• _TEXT TO READ_:
^^^^
Motor controller 370 may be housed inside a pressure-controlled cavity to protect the electronics. Motor controller 370 may be coated with a ceramic coating to allow for the cavity to be oil filled and pressure balanced with its surrounding environment, thereby allowing for a thinner housing wall, leaving more space for the electronics, and providing for better cooling of the electronics.
Conductors 375, which are stuffed through glands at sealed bulkhead interfaces 385, lead out to the stator windings 140 and optional sensors below. Electronics insert 340 may include one or more ground lines 360, which are stuffed through glands at sealed bulkhead interfaces 380. Ground lines 360 provide a return electrical path to outer pipe 120. Ground lines 360 may be sealed from the drilling fluid by O-rings 381 and 382 or by other means to prevent damage from corrosive conditions.
Flow restrictor 230 is designed to pass a small amount of drilling fluid to cool stator windings 140 and lubricate lower radial and thrust bearing assembly 390 of the electric steering motor 84′. For example, flow restrictor 230 may have a small gap flow path formed therethrough to allow for drilling fluid flow. Flow restrictor 230 may be made of erosion-resistant material such as tungsten carbide or a cobalt-based alloy like Stellite. In an embodiment, flow restrictor 230 may also double as an upper radial bearing 240. In other embodiments, a separate upper radial bearing may be provided. Radial bearing 240 may include marine rubber, polycrystalline diamond compact, fused tungsten carbide, or other suitable coatings or bearing materials.
Although shown as located at the top of rotor 170, flow restrictor 230 may be positioned anywhere along either flow path so long as it appropriately proportions drilling fluid flow between the two flow paths to provide adequate stator cooling and bearing lubrication while maintaining ample drilling fluid flow to downhole mud motor 82 and drill bit 80 (
An optional mid-radial bearing 380 may be provided, which may be lubricated by drilling fluid flow as described above. An elastomeric marine bearing, roller, ball, journal or other type bearing may be used for mid-radial bearing 380. A lower bearing assembly 390 may be provided for radial and axial support to rotor 170.
^^^^
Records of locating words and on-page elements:
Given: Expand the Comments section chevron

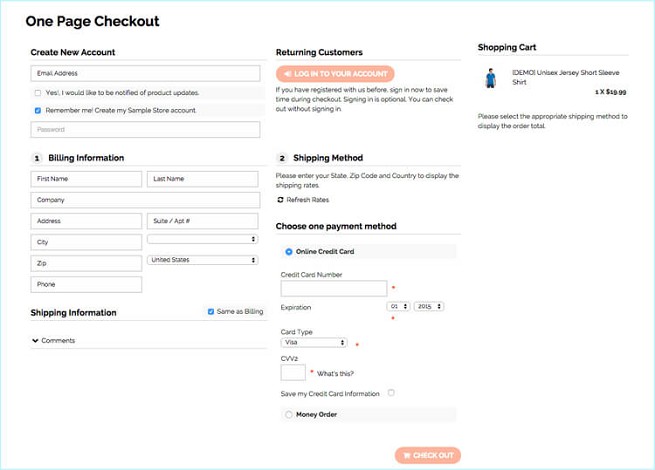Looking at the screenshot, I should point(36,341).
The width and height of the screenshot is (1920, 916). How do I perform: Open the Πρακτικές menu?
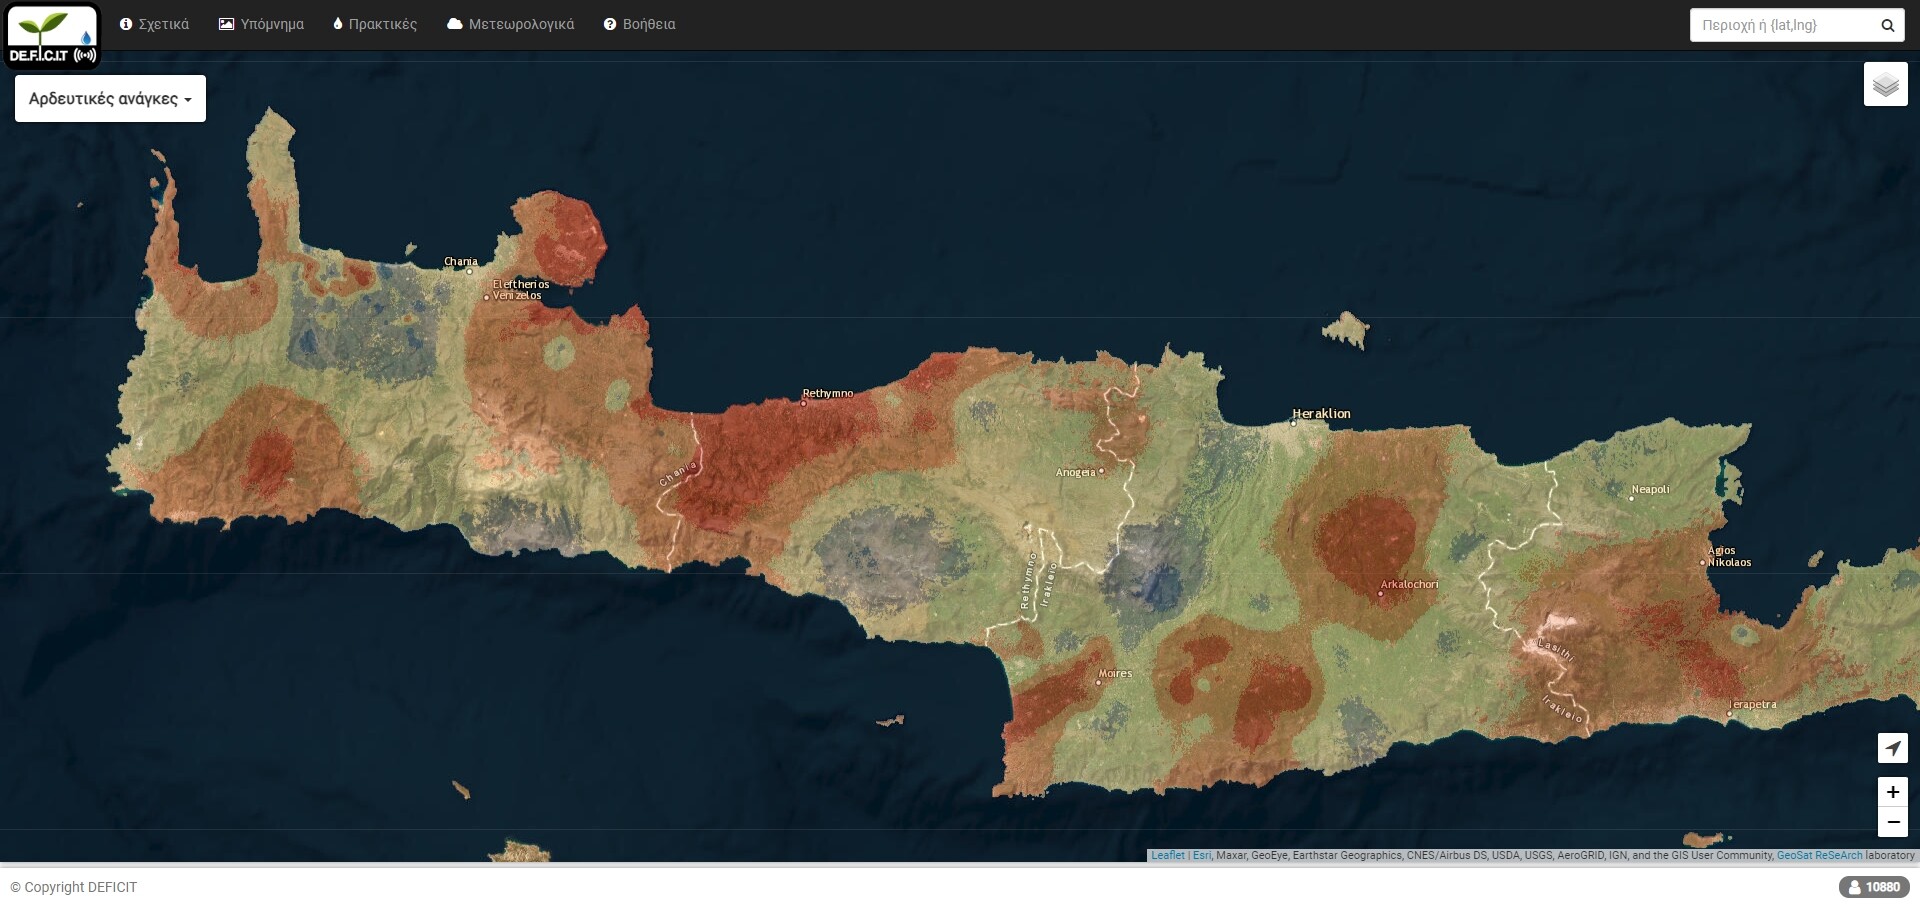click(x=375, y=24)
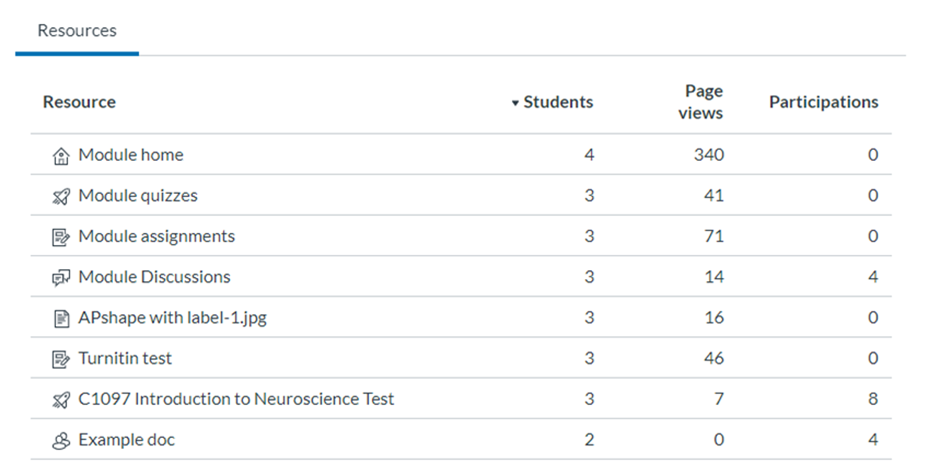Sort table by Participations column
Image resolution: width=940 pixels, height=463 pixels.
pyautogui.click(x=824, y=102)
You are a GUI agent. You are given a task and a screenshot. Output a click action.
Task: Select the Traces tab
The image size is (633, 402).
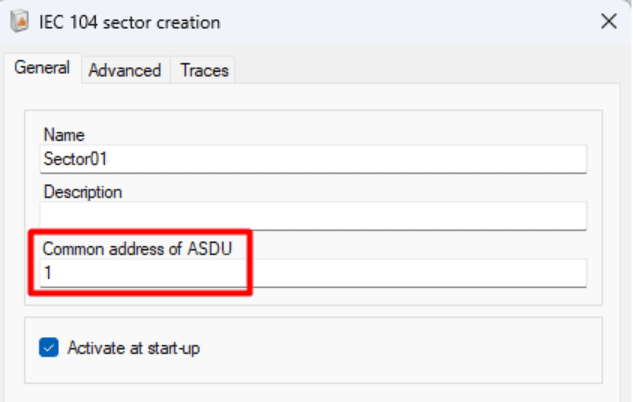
^^^^
• _THE TASKS_:
A – Decide whether each statement below agrees with the steering motor passage. Answer yes or no for each, and quote the words of the passage that settle it.
(i) Flow restrictor 230 may be made of tungsten carbide.
(ii) Ground lines 360 provide a return electrical path to the stator windings 140.
(iii) The ceramic coating on motor controller 370 allows for a thicker housing wall.
B – Continue the steering motor passage, picking up after its last sentence.

• _OUTPUTS_:
A –
(i) Yes: "Flow restrictor 230 may be made of erosion-resistant material such as tungsten carbide or a cobalt-based alloy like Stellite."
(ii) No: "Ground lines 360 provide a return electrical path to outer pipe 120."
(iii) No: "thereby allowing for a thinner housing wall"

B –
Rotor 170 extends beyond the bottom of motor housing 160 and terminates in a connector 300 to drive to downhole motor 82 (
Stator head(s) 290 are made of a soft iron with a high permeability. Stator windings 140 may be formed using magnetic wire, which may be made of silver, copper, aluminum, or any conductive element, coated with varnish, polyether ether ketone (PEEK), or other dielectric material. Stator windings 140 may make many wraps around stator heads 290. Optionally, a potting material, such as a ceramic, rubber, or high temperature epoxy, may be disposed over the top of and/or embedded into the stator windings 140. This potting material may be used to protect the stator windings 140 from corrosion and erosion from contact with drilling fluid. Further, the potting provides additional short circuit protection above the basic coating provided by the magnetic wire.
Steering motor 84′ may include fixed permanent rotor magnets 180 mounted on rotor 170 in such a manner as to maximize reactive torque. An advantage of permanent rotor magnets 180 is high torque delivery and precise control of rotor speed without slip or the need for slip rings or commutation. However, rotor 170 may use current-carrying windings in place of permanent magnets 180 as appropriate. For example, a short-circuited induction squirrel cage rotor or a rotor winding that receives current via slip rings or commutators may be used.
Electric steering motor 84′ is shown as having six poles, with four permanent rotor magnets 180 mounted on rotor 170. However, variations in the motor type, the number of poles, commutation methods, control means, and winding and/or magnet arrangements may be used as appropriate. For example, the number of windings and magnets can be scaled, such as twelve stator poles and eight rotor magnets or three stator poles and two rotor magnets. Appropriate combinations depend upon several factors, including reliability, smoothness, and peak torque requirements.
Rotor magnets 180 are characterized by a high magnetic field strength. Suitable types of rotor magnets 180 may include samarium cobalt magnets. In certain embodiments, rotor magnets 180 may be manufactured in a wedge shape to match pockets formed within rotor 170, although other shapes may be used as appropriate. Rotor magnets 180 may also be made by pouring into a mold a loose powder of fine magnetic particles which is then pressed and sintered in the mold. A magnetic field may be applied during this manufacturing process to align the magnetic domains of the individual particles to an optimal orientation. The polarity of the rotor magnets 180 may be alternated with the north pole and south poles facing outwards. Once the rotor magnets 180 are set, they may be fastened to the rotor 170, if not sintered in place, through various means such as retainer bands, sleeves, screws, slots or other fasteners.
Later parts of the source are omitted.